A.G. : Et, quand l’évènement survient, même si les autorités veillent au grain, chacun, au sein de la population, doit savoir quoi faire?
P.G. : Absolument. Il en va de la responsabilité de chacun. La gestion d’une crise c’est, certes, un Etat qui prend la main, avec les collectivités locales (les communes), mais derrière il y a la responsabilité de chacun. Chacun doit se comporter correctement pendant la crise, respecter les consignes de sécurité (Attention, interdiction de se déplacer, confinement, etc.). Il faut aussi avoir les bons réflexes et être vigilant par rapport à ce qui pourrait se passer, connaître et faire les bons gestes. Malheureusement on observe, à chaque évènement majeur, un peu d’inconscience, ou encore un peu de panique.
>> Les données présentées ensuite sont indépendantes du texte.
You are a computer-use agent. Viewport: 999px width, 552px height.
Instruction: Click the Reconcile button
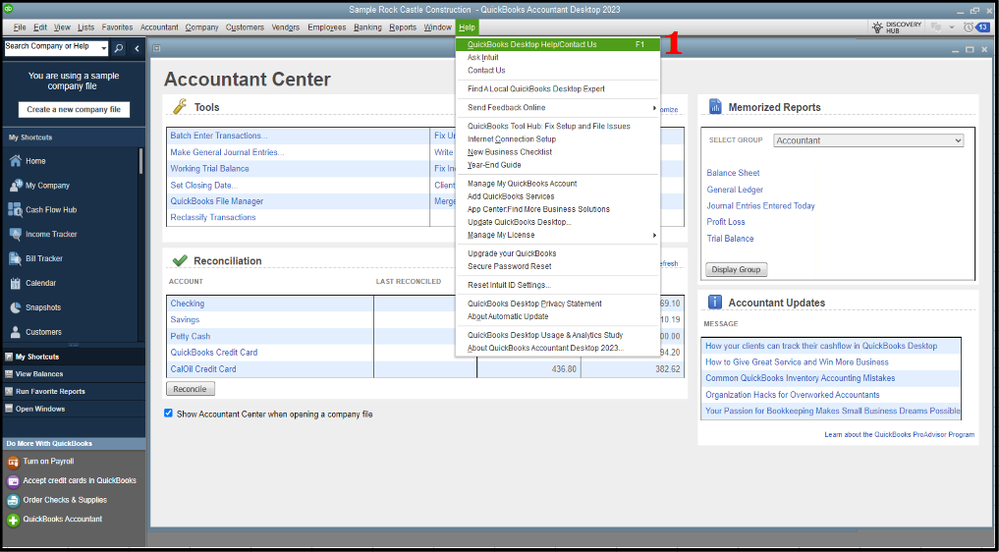(190, 389)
Un autre enseignement d’Irma : je pense qu’on doit avoir un traitement particulier, pour les gens qui ne sont pas nés, qui n’ont pas grandi sur le territoire, qui arrivent ici en pensant que c’est le paradis. On ne leur a jamais expliqué que, de temps en temps, ça peut devenir un enfer. Idem pour les touristes qui doivent être en alerte. Leur logique n’est pas la même. J’en ai vu qui n’avaient rien dans leur frigo, parce qu’ils fonctionnent au jour le jour. Certains ne pensaient pas qu’il fallait fermer et fixer les volets, parce qu’habituellement ça tient, par temps de pluie et quand il y a du vent.
A.G. : Comment raviver la culture du risque ?
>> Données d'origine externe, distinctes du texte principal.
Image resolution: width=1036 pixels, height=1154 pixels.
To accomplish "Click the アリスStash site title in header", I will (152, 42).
P.G. : Il y a un vrai travail à faire et je vais m’y atteler, en Guadeloupe, avec l’ensemble des acteurs… notamment les écoles. Je suis persuadé que les enfants sont un vecteur vraiment important de cette culture du risque. Plus ils apprendront, petits, comment on fait les choses correctement, plus les enfants auront à l’esprit eux-mêmes de faire la leçon à leurs parents et de transmettre aux générations futures.
Parmi les acteurs-clés, également, les socioprofessionnels : au sein des entreprises et des administrations, il faut aussi se préparer. Nous le faisons à la Préfecture : nous déclinons le plan ORSEC de l’Etat. Et nous demandons à chaque société de développer son propre plan de secours. Idem au sein de sa famille*. Mais attention au choix des guides-référents, dans ces cellules professionnelles ou privées.
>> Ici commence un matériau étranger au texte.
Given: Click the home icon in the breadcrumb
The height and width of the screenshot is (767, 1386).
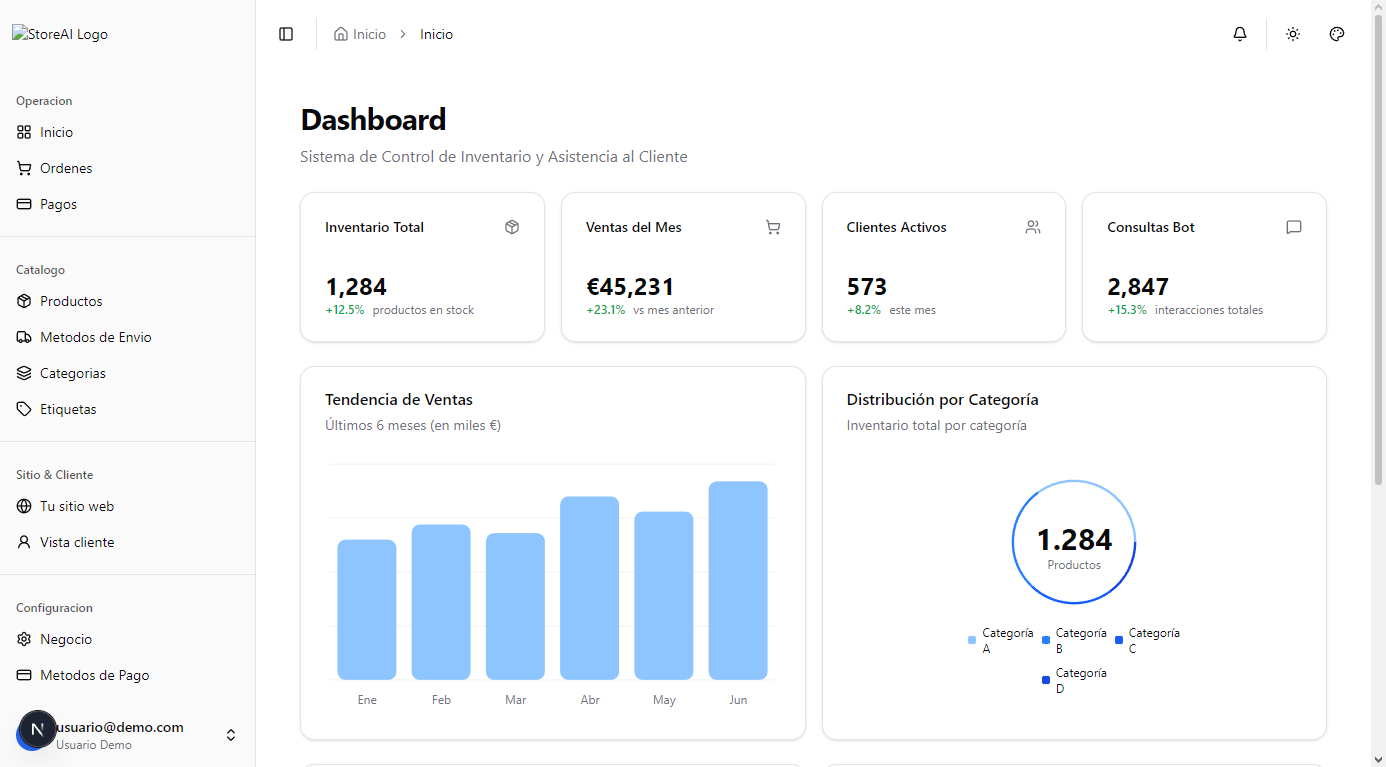Looking at the screenshot, I should coord(341,34).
On apprend aussi d’Irma que, même les personnes dont c’est le métier de sauver des vies, ou d’être en charge de la sécurité… sont des humains. Donc face à un évènement exceptionnel, ils peuvent paniquer, ils peuvent être plus soucieux du sort de leurs proches que des personnes qu’ils sont sensés aider. Donc – je l’ai dit aux socioprofessionnels – cela suppose qu’il faut bien réfléchir, dans le montage de son plan. Il faut s’assurer que les gens qui vont être en charge de l’organisation des secours pendant la crise, soient des gens qui vont tenir le coup quoiqu’il arrive. Et ce n’est pas une question de faiblesse… c’est humain. Un père de famille va forcément s’inquiéter pour ses enfants. Mais il faut pouvoir reposer sur des personnes qui vont être entièrement consacrés à l’urgence. A Saint-Martin, les personnes étaient complètement désorganisées. Et pour ceux, en revanche, qui étaient dans la gestion de crise… c’était un sacerdoce. On ne regardait jamais l’heure, on ne mangeait pas. Il fallait que notre esprit soit libre de toute autre contingence.